Dataset records:

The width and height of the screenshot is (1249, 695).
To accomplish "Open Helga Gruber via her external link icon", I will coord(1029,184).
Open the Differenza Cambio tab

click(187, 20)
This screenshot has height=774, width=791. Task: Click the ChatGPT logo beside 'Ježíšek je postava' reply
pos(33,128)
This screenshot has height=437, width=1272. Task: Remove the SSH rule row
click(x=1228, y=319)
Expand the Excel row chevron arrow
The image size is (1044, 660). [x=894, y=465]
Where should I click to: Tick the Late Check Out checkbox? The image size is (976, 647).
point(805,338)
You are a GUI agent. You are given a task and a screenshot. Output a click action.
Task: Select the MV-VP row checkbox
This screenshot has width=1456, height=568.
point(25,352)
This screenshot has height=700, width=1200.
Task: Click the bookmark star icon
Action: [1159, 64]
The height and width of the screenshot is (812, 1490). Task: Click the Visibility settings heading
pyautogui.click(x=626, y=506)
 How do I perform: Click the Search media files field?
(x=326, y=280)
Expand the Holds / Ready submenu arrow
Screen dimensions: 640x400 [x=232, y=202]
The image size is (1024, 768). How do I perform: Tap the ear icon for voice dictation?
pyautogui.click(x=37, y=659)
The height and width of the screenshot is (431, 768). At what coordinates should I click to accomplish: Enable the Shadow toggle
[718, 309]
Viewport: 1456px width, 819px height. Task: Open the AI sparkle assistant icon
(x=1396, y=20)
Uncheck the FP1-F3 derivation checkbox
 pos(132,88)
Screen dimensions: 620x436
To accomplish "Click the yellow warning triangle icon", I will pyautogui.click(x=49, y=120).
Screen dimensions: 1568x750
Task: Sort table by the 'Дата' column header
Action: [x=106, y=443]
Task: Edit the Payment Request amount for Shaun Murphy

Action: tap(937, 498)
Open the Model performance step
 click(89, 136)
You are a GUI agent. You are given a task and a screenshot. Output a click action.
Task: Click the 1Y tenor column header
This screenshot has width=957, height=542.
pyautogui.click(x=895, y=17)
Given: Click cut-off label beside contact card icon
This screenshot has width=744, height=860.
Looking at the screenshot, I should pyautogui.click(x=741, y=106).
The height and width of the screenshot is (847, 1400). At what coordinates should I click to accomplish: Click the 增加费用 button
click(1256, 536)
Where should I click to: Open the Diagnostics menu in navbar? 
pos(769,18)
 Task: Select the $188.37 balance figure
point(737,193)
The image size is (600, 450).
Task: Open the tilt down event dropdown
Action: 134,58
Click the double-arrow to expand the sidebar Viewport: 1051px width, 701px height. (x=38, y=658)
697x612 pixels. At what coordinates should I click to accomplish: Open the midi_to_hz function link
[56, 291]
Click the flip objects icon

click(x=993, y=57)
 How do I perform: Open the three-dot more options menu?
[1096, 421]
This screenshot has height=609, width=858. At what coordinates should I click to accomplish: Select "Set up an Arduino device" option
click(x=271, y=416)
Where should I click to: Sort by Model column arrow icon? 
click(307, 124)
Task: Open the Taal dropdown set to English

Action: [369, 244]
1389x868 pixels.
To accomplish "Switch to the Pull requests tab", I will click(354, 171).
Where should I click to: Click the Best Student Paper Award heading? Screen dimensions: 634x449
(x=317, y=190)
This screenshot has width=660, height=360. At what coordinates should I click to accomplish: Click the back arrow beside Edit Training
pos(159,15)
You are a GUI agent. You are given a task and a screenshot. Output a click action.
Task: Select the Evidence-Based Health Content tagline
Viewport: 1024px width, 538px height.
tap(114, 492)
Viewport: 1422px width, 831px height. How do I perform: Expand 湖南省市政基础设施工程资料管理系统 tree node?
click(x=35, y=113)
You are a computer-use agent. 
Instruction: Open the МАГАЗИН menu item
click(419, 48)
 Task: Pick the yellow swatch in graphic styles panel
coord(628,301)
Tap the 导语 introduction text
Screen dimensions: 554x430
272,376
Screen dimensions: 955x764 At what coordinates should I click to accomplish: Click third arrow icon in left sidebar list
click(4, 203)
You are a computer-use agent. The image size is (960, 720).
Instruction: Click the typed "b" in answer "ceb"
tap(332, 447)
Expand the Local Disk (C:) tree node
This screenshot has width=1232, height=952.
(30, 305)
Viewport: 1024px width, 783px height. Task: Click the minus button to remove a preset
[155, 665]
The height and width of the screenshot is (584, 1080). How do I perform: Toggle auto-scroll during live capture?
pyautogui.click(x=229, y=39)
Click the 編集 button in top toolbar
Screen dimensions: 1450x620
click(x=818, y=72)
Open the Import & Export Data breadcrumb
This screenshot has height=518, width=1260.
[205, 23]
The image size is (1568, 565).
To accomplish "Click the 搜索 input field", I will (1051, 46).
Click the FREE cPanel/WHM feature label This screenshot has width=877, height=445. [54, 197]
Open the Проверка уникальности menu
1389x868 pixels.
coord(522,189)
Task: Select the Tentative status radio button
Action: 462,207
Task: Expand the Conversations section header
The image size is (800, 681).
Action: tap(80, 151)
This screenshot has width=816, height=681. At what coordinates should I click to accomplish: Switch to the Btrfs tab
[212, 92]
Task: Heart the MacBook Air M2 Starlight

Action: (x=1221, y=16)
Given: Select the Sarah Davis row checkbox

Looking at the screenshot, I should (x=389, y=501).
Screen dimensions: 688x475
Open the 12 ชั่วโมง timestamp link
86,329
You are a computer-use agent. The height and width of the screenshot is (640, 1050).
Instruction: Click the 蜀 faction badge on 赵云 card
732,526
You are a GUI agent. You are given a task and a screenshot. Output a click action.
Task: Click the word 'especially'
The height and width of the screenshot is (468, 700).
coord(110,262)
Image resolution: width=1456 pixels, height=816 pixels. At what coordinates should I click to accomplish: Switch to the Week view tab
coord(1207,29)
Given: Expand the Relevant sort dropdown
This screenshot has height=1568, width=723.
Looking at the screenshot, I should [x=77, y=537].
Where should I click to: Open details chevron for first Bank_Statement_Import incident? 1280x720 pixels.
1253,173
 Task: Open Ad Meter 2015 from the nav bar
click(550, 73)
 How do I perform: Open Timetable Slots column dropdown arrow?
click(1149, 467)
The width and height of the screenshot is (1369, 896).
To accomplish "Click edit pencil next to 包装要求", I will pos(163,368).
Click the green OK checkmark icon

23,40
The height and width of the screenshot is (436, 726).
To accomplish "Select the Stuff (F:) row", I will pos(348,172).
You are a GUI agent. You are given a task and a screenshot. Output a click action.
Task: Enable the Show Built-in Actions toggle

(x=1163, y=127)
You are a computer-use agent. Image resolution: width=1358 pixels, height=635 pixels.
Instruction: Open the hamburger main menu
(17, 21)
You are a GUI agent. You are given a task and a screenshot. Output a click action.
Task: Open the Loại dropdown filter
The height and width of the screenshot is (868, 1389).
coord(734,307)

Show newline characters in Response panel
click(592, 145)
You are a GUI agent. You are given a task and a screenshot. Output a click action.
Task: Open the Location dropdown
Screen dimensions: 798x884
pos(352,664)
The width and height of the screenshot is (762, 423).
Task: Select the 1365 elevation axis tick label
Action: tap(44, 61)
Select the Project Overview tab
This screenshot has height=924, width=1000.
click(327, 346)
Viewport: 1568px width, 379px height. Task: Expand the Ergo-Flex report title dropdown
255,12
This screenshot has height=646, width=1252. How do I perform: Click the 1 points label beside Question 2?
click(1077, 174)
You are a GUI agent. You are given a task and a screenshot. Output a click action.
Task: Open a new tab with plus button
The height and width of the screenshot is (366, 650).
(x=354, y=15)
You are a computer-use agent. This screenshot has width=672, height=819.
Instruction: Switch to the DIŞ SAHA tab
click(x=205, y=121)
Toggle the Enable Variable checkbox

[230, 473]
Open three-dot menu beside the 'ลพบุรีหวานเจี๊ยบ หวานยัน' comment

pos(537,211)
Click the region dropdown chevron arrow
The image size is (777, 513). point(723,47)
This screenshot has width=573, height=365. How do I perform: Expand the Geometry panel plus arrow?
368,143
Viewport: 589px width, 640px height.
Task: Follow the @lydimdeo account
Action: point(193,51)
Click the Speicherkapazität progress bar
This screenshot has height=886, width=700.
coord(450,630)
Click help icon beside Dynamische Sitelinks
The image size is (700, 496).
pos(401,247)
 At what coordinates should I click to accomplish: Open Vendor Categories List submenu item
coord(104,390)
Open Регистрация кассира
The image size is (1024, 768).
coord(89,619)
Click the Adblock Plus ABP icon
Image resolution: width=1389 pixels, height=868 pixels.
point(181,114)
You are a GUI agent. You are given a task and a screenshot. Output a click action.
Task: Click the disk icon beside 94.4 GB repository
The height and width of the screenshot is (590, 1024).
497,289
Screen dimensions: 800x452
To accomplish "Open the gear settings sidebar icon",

[What to produce]
Find the lines in the data that include "computer", then copy each of them.

[Output for this exercise]
You are a computer-use agent. 
You are a computer-use agent. The image size is (960, 720).
You are a computer-use agent. The height and width of the screenshot is (640, 1050).
You are a computer-use agent. Image resolution: width=1358 pixels, height=635 pixels.
You are a computer-use agent. This screenshot has width=672, height=819.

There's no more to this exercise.